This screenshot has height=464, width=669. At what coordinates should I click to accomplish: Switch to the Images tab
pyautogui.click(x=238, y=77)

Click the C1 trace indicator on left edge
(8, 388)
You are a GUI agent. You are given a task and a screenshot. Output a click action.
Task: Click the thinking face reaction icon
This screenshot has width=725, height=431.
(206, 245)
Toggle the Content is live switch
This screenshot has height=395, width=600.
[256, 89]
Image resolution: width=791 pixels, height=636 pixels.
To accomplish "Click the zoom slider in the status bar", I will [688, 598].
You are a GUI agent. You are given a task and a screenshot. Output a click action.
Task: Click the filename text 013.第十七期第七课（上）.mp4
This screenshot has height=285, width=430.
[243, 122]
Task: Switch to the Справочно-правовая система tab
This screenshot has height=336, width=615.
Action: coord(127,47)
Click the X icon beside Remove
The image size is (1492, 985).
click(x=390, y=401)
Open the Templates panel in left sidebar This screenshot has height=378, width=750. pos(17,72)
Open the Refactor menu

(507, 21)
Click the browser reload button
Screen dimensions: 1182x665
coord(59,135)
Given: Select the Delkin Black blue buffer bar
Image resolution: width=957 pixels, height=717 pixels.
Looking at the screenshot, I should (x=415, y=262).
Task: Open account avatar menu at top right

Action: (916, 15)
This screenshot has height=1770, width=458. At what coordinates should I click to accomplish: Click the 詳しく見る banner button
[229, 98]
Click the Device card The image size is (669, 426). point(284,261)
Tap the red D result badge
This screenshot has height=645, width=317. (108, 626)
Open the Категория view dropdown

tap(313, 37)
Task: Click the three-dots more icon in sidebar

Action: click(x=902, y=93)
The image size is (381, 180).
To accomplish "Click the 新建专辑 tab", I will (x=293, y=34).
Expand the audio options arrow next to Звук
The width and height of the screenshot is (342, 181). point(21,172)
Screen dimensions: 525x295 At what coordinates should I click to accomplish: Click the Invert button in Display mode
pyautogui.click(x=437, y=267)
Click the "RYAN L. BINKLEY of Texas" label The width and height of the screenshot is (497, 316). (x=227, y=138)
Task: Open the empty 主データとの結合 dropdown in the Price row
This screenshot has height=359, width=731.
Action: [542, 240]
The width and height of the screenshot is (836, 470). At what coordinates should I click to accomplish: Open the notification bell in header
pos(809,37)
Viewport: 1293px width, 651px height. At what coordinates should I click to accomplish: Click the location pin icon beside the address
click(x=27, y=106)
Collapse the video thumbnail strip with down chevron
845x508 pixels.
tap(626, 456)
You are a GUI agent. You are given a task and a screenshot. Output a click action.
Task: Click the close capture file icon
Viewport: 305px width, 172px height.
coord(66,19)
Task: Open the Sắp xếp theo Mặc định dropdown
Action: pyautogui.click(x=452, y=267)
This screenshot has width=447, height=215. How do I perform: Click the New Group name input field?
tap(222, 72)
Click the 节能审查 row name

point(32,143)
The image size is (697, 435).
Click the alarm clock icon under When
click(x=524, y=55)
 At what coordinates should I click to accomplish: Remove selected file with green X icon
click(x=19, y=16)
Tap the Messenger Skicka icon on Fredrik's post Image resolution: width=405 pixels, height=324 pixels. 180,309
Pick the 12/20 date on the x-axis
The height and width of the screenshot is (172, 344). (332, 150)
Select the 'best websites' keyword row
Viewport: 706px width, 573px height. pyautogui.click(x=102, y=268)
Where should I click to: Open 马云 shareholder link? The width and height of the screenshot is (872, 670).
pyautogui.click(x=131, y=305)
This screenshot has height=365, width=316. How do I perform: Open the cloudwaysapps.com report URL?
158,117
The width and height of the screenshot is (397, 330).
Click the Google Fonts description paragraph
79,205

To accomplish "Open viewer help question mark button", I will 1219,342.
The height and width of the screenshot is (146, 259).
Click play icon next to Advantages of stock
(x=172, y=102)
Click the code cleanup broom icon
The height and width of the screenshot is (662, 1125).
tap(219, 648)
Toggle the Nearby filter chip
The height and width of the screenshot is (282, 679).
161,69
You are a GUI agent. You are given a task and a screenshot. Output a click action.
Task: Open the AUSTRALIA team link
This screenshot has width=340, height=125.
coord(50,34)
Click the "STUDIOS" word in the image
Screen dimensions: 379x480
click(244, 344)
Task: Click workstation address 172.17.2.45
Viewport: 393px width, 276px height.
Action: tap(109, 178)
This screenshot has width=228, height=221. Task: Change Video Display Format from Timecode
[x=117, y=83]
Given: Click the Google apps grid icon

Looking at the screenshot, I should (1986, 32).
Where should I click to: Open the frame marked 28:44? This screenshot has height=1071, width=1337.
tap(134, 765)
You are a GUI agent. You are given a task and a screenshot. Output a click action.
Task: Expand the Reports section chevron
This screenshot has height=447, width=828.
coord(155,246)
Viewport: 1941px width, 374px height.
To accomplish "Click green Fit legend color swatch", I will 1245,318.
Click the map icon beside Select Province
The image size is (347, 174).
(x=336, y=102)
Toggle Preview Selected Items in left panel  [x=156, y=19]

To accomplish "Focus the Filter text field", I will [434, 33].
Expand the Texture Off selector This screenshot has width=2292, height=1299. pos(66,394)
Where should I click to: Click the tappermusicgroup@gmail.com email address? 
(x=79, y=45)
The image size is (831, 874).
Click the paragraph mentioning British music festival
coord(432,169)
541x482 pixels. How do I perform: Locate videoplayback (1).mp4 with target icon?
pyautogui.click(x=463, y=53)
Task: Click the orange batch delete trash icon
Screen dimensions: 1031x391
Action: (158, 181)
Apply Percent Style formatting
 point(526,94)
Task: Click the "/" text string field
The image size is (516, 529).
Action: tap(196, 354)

----

# Work task
Reproduce the entries above in full, verbatim.

# Answer below
This screenshot has height=464, width=669. At what coordinates should I click to accomplish: Switch to the Images tab
pyautogui.click(x=238, y=77)

Click the C1 trace indicator on left edge
(8, 388)
You are a GUI agent. You are given a task and a screenshot. Output a click action.
Task: Click the thinking face reaction icon
This screenshot has width=725, height=431.
(206, 245)
Toggle the Content is live switch
This screenshot has height=395, width=600.
[256, 89]
Image resolution: width=791 pixels, height=636 pixels.
To accomplish "Click the zoom slider in the status bar", I will [688, 598].
You are a GUI agent. You are given a task and a screenshot. Output a click action.
Task: Click the filename text 013.第十七期第七课（上）.mp4
This screenshot has height=285, width=430.
[243, 122]
Task: Switch to the Справочно-правовая система tab
This screenshot has height=336, width=615.
Action: coord(127,47)
Click the X icon beside Remove
The image size is (1492, 985).
click(x=390, y=401)
Open the Templates panel in left sidebar This screenshot has height=378, width=750. pos(17,72)
Open the Refactor menu

(507, 21)
Click the browser reload button
Screen dimensions: 1182x665
coord(59,135)
Given: Select the Delkin Black blue buffer bar
Image resolution: width=957 pixels, height=717 pixels.
Looking at the screenshot, I should (x=415, y=262).
Task: Open account avatar menu at top right

Action: (916, 15)
This screenshot has height=1770, width=458. At what coordinates should I click to accomplish: Click the 詳しく見る banner button
[229, 98]
Click the Device card The image size is (669, 426). point(284,261)
Tap the red D result badge
This screenshot has height=645, width=317. (108, 626)
Open the Категория view dropdown

tap(313, 37)
Task: Click the three-dots more icon in sidebar

Action: click(x=902, y=93)
The image size is (381, 180).
To accomplish "Click the 新建专辑 tab", I will (x=293, y=34).
Expand the audio options arrow next to Звук
The width and height of the screenshot is (342, 181). point(21,172)
Screen dimensions: 525x295 At what coordinates should I click to accomplish: Click the Invert button in Display mode
pyautogui.click(x=437, y=267)
Click the "RYAN L. BINKLEY of Texas" label The width and height of the screenshot is (497, 316). (x=227, y=138)
Task: Open the empty 主データとの結合 dropdown in the Price row
This screenshot has height=359, width=731.
Action: [542, 240]
The width and height of the screenshot is (836, 470). At what coordinates should I click to accomplish: Open the notification bell in header
pos(809,37)
Viewport: 1293px width, 651px height. At what coordinates should I click to accomplish: Click the location pin icon beside the address
click(x=27, y=106)
Collapse the video thumbnail strip with down chevron
845x508 pixels.
tap(626, 456)
You are a GUI agent. You are given a task and a screenshot. Output a click action.
Task: Click the close capture file icon
Viewport: 305px width, 172px height.
coord(66,19)
Task: Open the Sắp xếp theo Mặc định dropdown
Action: pyautogui.click(x=452, y=267)
This screenshot has width=447, height=215. How do I perform: Click the New Group name input field?
tap(222, 72)
Click the 节能审查 row name

point(32,143)
The image size is (697, 435).
Click the alarm clock icon under When
click(x=524, y=55)
 At what coordinates should I click to accomplish: Remove selected file with green X icon
click(x=19, y=16)
Tap the Messenger Skicka icon on Fredrik's post Image resolution: width=405 pixels, height=324 pixels. 180,309
Pick the 12/20 date on the x-axis
The height and width of the screenshot is (172, 344). (332, 150)
Select the 'best websites' keyword row
Viewport: 706px width, 573px height. pyautogui.click(x=102, y=268)
Where should I click to: Open 马云 shareholder link? The width and height of the screenshot is (872, 670).
pyautogui.click(x=131, y=305)
This screenshot has height=365, width=316. How do I perform: Open the cloudwaysapps.com report URL?
158,117
The width and height of the screenshot is (397, 330).
Click the Google Fonts description paragraph
79,205

To accomplish "Open viewer help question mark button", I will 1219,342.
The height and width of the screenshot is (146, 259).
Click play icon next to Advantages of stock
(x=172, y=102)
Click the code cleanup broom icon
The height and width of the screenshot is (662, 1125).
tap(219, 648)
Toggle the Nearby filter chip
The height and width of the screenshot is (282, 679).
161,69
You are a GUI agent. You are given a task and a screenshot. Output a click action.
Task: Open the AUSTRALIA team link
This screenshot has width=340, height=125.
coord(50,34)
Click the "STUDIOS" word in the image
Screen dimensions: 379x480
click(244, 344)
Task: Click workstation address 172.17.2.45
Viewport: 393px width, 276px height.
Action: tap(109, 178)
This screenshot has width=228, height=221. Task: Change Video Display Format from Timecode
[x=117, y=83]
Given: Click the Google apps grid icon

Looking at the screenshot, I should (1986, 32).
Where should I click to: Open the frame marked 28:44? This screenshot has height=1071, width=1337.
tap(134, 765)
You are a GUI agent. You are given a task and a screenshot. Output a click action.
Task: Expand the Reports section chevron
This screenshot has height=447, width=828.
coord(155,246)
Viewport: 1941px width, 374px height.
To accomplish "Click green Fit legend color swatch", I will 1245,318.
Click the map icon beside Select Province
The image size is (347, 174).
(x=336, y=102)
Toggle Preview Selected Items in left panel  [x=156, y=19]

To accomplish "Focus the Filter text field", I will [434, 33].
Expand the Texture Off selector This screenshot has width=2292, height=1299. pos(66,394)
Where should I click to: Click the tappermusicgroup@gmail.com email address? 
(x=79, y=45)
The image size is (831, 874).
Click the paragraph mentioning British music festival
coord(432,169)
541x482 pixels. How do I perform: Locate videoplayback (1).mp4 with target icon?
pyautogui.click(x=463, y=53)
Task: Click the orange batch delete trash icon
Screen dimensions: 1031x391
Action: (158, 181)
Apply Percent Style formatting
 point(526,94)
Task: Click the "/" text string field
The image size is (516, 529).
Action: tap(196, 354)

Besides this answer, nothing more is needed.